Blogs posted for Asian Development Bank (ADB)

Without incentives, health data sharing systems don’t work for patients

Published July 1 2016

In the multi-payer systems that characterize primary health care in Asia and the Pacific, both developed and developing countries suffer a way of delivering care that works against data sharing.

Even in Hong Kong, China—which has one of the highest standards of health care in the region—services are rendered without a sharable electronic medical records system, as I witnessed in a recent encounter with the medical profession that gave me first-hand insight into the matter.

Like 70% of Hong Kong’s population, I get my primary health care in the private sector. After a recent well-woman check-up with my family doctor, she sent me to a specialist, with a printed letter and photocopies of my test results. The specialist subsequently typed up and posted back his reply, explaining his diagnosis and course of action. Now both doctors had the same sheets of paper in my medical records.

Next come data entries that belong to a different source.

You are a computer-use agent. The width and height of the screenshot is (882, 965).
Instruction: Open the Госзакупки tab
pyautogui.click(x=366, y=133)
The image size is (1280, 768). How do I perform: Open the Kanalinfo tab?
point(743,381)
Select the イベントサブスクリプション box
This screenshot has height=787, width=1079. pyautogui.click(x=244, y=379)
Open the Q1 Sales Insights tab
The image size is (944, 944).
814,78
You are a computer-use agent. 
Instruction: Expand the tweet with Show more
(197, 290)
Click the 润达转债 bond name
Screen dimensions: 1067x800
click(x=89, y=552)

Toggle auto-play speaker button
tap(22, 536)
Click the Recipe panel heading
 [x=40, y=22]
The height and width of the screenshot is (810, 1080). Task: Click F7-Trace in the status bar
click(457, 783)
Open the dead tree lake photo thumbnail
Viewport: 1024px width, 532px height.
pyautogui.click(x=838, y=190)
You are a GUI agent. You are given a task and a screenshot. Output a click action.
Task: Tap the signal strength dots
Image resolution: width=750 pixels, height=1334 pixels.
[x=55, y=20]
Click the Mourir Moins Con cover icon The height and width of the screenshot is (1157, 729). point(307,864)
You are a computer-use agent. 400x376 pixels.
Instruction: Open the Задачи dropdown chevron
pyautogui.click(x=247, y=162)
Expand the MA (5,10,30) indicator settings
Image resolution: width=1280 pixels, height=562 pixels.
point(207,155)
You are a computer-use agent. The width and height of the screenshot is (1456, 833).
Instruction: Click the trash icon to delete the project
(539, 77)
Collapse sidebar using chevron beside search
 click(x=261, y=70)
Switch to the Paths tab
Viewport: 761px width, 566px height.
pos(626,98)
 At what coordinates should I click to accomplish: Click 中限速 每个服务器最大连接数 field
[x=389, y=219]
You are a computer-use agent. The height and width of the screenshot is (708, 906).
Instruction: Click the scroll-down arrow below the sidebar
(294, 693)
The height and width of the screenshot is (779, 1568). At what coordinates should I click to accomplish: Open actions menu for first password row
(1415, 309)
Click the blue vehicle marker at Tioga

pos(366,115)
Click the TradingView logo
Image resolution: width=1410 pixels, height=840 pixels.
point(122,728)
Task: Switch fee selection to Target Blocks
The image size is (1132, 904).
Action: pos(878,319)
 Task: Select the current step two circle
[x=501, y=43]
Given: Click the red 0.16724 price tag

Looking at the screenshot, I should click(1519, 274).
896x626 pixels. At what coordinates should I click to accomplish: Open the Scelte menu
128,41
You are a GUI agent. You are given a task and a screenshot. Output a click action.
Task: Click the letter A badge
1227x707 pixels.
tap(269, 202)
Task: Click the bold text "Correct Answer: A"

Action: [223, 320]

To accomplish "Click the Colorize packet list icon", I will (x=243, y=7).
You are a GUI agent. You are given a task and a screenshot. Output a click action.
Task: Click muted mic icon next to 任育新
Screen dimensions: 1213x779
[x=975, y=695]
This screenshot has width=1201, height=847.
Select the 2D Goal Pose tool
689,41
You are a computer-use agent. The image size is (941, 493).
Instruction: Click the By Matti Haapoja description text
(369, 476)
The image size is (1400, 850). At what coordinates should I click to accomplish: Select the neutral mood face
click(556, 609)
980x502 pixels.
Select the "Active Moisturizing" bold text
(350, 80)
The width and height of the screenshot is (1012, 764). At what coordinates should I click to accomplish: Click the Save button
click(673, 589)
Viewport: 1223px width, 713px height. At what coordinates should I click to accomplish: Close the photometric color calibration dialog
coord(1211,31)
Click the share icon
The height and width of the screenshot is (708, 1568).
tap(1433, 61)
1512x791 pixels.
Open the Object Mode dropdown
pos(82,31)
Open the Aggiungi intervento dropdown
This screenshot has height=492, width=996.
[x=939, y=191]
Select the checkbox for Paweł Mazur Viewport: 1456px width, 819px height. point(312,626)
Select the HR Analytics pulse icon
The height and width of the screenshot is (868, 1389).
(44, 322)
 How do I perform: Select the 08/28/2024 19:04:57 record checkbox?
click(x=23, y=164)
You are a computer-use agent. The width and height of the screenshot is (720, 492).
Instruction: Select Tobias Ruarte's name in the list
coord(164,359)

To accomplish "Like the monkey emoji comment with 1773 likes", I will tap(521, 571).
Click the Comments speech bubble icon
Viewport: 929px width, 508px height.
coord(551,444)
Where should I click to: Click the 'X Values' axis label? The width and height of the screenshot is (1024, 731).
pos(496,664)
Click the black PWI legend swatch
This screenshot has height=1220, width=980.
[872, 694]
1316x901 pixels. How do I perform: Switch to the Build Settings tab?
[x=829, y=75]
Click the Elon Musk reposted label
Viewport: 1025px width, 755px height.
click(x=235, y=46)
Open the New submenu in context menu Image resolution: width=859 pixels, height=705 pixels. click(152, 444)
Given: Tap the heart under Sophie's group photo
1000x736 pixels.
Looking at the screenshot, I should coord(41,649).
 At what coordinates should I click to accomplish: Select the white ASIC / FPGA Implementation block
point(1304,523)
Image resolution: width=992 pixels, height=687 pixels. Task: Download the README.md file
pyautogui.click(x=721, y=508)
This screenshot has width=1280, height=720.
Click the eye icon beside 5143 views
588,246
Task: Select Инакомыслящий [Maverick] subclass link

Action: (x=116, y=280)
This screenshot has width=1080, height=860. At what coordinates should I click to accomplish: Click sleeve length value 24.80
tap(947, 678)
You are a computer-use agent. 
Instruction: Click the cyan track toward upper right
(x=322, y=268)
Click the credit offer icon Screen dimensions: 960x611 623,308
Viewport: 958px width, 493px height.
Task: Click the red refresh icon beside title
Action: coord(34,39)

Meanwhile, the specialist my doctor recommended was not the same one who had provided my obstetric care, as well as periodic check-ups, over the past 17 years.

Now there were three doctors, with consulting rooms within walking distance of each other, all of who know me, and had important information about my reproductive health (and illness)… and no formal way to share the data with each other.

So I shared the data myself – I delivered the referral specialist’s handwritten notes to my longstanding gynecological care provider so he could put them in his paper records. This is what happens in Hong Kong’s private medical sector, which delivers the most expensive—and arguably the most patient-centric—primary care in the territory. The only reason all three of these doctors are now up to speed on my health is because I took it upon myself to make that happen. This is not a typical way that patients in Hong Kong deal with their health records, if they even see them at all. Usually this data is simply not shared with them or anyone else because there is no mechanism for that to happen.

Had I been part of the minority who access primary care at a Hospital Authority (HA) outpatient facility, every encounter with any health worker would have been logged in the HA’s excellent electronic medical records system. My health data would be available for easy retrieval at any point in the future. What the HA’s system can’t do, though, is tap into private sector medical records, where the vast majority of primary care happens in Hong Kong.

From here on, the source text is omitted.